A single risk book, spot netting, perpetuals and options against the flow of the primary market allow dealers to pre-secure blocks and internalize more risk, reducing their footprint in the public markets and limiting slippage of large orders.

Price discovery is being tightened across locations. With one counterparty coordinating OTC crossings, primary creation and exchange listing, the secondary market is more likely to rely on primary mechanisms instead of seeking futures or offshore liquidity.

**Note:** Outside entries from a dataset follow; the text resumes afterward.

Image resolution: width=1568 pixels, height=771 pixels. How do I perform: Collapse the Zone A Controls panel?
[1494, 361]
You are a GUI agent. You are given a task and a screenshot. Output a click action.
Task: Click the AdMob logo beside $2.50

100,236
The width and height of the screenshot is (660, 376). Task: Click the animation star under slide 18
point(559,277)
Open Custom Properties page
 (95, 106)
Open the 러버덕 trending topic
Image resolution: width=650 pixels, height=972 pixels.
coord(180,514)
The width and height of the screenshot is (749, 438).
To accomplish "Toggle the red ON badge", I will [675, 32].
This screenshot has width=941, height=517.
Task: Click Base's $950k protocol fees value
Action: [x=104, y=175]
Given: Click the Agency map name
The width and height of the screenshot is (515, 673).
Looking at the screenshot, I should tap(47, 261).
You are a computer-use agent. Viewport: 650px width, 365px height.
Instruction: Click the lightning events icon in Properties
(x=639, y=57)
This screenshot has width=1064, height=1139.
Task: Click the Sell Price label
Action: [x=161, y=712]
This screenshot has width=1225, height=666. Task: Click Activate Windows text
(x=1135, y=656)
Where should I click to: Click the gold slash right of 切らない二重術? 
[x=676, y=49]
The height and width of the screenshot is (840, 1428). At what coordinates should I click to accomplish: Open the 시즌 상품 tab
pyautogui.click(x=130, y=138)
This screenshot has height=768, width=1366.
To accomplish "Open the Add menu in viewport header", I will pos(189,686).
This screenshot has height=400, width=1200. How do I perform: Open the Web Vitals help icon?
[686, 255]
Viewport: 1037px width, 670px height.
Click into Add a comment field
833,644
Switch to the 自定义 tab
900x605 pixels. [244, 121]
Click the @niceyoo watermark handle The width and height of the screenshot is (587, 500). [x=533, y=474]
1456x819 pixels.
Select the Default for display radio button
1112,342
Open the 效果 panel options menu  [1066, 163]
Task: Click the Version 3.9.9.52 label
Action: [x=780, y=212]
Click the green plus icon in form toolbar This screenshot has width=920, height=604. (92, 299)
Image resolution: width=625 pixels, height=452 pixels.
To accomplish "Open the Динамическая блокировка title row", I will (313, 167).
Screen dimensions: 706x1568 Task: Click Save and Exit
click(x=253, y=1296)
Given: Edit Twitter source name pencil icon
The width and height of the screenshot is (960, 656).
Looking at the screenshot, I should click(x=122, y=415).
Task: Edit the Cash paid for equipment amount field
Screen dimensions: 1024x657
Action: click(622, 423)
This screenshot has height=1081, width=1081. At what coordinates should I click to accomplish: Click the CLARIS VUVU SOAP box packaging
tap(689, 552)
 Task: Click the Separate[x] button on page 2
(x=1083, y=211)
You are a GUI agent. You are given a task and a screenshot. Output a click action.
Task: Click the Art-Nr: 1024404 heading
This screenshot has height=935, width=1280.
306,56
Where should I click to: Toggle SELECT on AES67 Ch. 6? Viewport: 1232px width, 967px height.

This reduces tracking errors and improves top-of-book depth across listings in Europe, the UK and Hong Kong, and in-kind buybacks prevent discounts from persisting during periods of stress where regulations allow.

Integration carries structural railings. Information barriers and clear conflict policies remain essential to ensure that the client flow of a first-tier firm does not favor the issuer’s products or designated market makers.

Whether natural mechanics, staking or 24/7 windows are in operation is still governed by jurisdictional rules.

But tighter collateral costs, cheaper loans, faster funding and broader access by eligible participants are the operating levers that vertical integration pulls to compress spreads and deepen liquidity.